Given three words of a sentence, it should predict next word. I am using LSTM (Long-Short Term Memory) here.
- LSTM stands for Long-Short Term Memory and it is type of recurrent neural network(RNN) architecture that is specially designed to overcome the problem of vanishing gradients in traditional RNNs.
- LSTM networks are particularly well-suited to tasks that require modeling long-term dependencies between input sequences, such as language modeling, speech recognition, and machine translation.
- In an LSTM network, each cell has a "memory" component that can selectively retain or forget information over time.
- The network uses input, output, and forget gates to control the flow of information into and out of the memory cell.
- These gates can be thought of as filters that decide what information should be retained or discarded based on the current input and the previous state of the network.
- LSTM can be used for next word prediction in natural language processing (NLP) tasks.
- In this context, the LSTM network is trained on a large corpus of text to learn the patterns and relationships between words in a sentence or a document.
- At each time step, the LSTM takes in a sequence of words as input and predicts the probability distribution over the vocabulary of possible next words.

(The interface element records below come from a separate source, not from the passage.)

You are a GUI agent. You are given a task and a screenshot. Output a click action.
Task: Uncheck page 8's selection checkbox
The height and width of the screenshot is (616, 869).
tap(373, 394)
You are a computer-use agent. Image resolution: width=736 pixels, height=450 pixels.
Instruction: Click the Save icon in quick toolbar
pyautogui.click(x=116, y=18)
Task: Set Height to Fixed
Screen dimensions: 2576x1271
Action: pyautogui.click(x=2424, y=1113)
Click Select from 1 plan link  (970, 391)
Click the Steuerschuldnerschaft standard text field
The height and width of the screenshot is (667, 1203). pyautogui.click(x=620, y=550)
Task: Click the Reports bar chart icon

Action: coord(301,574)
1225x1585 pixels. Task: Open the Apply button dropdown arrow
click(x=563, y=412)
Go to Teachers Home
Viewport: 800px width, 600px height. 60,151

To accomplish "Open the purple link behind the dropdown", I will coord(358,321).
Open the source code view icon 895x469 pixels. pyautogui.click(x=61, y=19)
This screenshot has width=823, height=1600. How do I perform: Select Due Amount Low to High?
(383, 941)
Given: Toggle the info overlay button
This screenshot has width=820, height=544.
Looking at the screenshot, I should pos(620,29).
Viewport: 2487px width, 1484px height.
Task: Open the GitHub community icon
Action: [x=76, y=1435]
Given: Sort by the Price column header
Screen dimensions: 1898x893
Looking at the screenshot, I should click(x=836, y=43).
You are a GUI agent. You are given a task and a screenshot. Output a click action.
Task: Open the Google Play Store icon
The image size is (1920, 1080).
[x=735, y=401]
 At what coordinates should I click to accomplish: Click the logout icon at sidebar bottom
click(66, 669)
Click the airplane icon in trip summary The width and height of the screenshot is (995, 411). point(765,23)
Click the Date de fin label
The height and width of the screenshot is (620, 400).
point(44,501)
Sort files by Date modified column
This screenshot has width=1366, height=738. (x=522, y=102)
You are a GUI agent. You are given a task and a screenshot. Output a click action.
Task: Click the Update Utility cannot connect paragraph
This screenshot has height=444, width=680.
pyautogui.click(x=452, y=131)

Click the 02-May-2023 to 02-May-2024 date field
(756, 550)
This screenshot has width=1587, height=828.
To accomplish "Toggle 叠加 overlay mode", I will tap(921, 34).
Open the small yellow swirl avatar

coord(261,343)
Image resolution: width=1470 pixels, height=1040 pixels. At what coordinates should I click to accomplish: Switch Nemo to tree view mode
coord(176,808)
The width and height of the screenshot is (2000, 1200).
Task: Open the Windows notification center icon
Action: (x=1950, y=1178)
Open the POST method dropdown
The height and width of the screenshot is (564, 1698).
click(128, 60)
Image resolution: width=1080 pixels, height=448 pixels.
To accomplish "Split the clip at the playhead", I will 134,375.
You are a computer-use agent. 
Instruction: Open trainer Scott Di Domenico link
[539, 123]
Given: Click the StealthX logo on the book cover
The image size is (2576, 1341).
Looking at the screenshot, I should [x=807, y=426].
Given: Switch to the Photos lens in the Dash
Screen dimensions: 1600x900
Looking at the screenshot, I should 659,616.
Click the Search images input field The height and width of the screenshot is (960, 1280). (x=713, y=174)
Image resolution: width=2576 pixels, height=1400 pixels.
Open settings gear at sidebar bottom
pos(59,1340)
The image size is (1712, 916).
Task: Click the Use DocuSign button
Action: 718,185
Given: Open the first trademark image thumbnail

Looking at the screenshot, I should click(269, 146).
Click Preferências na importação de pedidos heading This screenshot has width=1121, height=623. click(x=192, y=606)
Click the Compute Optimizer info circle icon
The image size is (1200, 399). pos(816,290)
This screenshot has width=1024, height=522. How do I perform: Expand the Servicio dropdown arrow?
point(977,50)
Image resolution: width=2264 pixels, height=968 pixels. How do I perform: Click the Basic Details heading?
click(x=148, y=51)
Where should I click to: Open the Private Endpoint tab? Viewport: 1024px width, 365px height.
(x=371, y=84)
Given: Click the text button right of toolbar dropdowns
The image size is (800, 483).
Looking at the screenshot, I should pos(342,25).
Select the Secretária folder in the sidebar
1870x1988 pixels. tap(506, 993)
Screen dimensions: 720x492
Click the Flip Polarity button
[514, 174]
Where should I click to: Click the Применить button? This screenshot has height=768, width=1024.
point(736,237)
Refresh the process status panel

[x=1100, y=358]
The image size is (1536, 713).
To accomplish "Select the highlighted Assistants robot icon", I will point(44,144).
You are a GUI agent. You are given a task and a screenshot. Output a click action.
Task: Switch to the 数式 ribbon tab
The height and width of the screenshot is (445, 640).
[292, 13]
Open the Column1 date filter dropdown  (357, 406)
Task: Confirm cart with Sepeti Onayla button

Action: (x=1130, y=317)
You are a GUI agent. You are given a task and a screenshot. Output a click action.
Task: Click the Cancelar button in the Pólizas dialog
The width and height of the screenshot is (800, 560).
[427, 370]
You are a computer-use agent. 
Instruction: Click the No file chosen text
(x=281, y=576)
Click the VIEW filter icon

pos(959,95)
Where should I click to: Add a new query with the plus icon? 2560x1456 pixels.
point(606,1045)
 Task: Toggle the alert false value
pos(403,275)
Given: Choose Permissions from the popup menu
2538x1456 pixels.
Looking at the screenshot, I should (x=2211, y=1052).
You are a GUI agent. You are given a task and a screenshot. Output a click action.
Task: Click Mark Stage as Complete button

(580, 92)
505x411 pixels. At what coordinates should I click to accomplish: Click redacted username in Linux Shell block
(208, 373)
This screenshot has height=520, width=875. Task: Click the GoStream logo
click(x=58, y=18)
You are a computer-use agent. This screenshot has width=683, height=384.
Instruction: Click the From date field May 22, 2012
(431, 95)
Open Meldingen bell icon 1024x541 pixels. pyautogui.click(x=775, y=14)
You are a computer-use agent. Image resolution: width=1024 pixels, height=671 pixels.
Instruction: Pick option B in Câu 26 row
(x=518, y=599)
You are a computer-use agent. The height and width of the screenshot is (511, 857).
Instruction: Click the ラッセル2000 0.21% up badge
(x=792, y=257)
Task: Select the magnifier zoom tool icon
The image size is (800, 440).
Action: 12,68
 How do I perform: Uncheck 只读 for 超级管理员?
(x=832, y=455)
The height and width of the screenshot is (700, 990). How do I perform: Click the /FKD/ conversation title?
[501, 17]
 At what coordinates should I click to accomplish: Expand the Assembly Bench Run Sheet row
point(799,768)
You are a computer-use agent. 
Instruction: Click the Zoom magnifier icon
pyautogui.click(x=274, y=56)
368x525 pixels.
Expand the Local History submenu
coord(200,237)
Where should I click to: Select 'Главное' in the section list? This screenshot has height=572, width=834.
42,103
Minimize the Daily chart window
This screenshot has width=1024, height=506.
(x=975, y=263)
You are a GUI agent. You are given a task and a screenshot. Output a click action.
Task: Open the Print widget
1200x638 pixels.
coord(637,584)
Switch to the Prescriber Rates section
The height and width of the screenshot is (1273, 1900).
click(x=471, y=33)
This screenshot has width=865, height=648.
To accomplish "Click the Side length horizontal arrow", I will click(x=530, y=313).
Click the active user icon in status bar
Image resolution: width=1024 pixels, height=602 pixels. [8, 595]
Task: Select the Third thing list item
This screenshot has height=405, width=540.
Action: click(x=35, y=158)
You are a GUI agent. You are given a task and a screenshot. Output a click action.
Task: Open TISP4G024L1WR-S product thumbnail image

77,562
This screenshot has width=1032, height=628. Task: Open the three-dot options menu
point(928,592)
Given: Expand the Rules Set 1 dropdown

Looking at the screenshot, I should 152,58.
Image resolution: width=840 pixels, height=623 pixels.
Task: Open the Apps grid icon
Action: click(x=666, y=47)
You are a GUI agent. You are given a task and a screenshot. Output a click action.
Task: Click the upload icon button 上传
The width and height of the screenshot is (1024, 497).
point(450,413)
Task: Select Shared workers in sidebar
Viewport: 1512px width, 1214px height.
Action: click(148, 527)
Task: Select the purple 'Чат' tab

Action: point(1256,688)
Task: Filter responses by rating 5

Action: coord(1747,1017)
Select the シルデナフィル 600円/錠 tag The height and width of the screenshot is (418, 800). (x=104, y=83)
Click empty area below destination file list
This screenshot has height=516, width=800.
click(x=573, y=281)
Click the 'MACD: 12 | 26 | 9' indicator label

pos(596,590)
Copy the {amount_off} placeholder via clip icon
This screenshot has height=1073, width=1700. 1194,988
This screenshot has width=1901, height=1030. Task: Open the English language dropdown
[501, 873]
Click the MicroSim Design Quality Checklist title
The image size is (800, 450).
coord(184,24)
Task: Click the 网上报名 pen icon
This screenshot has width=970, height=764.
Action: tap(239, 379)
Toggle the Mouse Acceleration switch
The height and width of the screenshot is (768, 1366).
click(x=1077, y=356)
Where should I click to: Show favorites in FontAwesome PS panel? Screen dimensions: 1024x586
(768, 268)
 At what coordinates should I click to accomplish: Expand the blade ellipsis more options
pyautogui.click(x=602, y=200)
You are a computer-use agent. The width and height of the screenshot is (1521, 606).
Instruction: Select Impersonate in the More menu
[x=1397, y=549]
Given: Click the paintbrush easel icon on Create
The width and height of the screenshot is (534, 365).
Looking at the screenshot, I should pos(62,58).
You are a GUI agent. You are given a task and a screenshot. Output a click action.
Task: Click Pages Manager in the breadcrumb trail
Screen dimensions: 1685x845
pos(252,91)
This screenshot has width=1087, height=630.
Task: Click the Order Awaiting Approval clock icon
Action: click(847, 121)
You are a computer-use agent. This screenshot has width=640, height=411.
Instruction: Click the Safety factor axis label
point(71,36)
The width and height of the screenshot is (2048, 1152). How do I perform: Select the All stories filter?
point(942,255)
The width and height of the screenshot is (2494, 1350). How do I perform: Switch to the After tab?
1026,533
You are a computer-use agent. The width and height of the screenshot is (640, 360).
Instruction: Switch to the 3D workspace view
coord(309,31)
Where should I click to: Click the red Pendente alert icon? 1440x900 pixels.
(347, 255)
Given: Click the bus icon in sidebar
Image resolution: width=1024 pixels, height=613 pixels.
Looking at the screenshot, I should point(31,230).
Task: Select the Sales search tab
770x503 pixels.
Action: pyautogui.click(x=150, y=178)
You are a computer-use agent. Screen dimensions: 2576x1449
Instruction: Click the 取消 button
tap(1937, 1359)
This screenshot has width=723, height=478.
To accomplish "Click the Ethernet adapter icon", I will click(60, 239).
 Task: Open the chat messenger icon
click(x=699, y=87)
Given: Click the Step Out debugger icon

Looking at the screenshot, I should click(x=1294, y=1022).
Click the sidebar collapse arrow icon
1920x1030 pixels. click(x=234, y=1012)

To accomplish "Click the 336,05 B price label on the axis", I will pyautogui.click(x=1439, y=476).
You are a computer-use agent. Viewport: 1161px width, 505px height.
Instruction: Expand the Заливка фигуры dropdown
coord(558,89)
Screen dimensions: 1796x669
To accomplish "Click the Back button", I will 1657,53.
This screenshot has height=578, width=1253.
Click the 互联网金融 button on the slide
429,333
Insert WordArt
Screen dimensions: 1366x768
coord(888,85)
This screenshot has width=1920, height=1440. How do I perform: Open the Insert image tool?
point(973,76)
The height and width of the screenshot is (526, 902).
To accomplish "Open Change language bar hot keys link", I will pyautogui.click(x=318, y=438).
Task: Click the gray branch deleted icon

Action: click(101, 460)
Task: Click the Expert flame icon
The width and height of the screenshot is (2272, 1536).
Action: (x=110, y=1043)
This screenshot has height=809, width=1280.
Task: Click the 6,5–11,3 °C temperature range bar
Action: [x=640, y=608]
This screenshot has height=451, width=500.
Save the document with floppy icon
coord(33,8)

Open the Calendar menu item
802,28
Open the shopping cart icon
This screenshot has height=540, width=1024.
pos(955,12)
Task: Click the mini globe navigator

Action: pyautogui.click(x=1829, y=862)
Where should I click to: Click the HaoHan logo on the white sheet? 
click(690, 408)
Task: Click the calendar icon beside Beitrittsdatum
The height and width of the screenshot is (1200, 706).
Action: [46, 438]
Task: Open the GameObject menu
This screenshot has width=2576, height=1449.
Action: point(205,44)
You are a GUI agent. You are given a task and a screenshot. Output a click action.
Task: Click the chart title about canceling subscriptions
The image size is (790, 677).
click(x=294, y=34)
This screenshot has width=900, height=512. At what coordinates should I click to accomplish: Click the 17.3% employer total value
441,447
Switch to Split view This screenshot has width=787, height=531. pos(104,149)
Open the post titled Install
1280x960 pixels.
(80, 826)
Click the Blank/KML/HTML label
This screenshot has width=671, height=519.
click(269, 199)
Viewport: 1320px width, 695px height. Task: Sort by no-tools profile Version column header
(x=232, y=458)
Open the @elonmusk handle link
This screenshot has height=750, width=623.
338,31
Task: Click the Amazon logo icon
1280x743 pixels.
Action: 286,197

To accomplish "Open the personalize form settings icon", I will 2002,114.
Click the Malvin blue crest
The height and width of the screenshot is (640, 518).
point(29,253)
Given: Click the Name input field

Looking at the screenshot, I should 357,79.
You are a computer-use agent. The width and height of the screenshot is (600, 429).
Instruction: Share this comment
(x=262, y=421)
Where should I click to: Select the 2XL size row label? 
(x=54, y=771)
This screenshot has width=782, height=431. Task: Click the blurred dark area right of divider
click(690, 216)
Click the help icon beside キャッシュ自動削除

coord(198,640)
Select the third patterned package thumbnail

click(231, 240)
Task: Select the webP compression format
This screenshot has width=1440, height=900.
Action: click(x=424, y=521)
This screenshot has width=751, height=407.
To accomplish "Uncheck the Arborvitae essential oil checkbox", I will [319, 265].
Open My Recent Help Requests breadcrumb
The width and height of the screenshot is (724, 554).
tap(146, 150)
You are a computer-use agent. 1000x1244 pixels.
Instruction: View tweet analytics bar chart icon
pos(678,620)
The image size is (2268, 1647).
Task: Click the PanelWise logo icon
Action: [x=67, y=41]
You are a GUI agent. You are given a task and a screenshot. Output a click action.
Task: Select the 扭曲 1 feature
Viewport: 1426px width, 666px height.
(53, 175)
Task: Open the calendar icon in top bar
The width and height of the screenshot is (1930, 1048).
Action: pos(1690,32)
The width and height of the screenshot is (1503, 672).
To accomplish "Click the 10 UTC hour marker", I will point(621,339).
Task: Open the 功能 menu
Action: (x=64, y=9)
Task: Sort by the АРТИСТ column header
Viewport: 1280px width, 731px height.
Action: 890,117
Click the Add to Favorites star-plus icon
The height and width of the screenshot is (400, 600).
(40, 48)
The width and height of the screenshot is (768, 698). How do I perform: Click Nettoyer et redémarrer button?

- This probability distribution is then used to sample the next word, which becomes the input for the next time step.
- The advantage of using LSTM for next word prediction is that it can capture long-term dependencies between words and phrases in the input sequence.
- This means that the network can use information from earlier parts of the sequence to make more accurate predictions about the next word.
- Overall, LSTM can help improve the accuracy and fluency of next word prediction in NLP tasks by leveraging its ability to model long-term dependencies and selectively retain or forget information from the input sequence.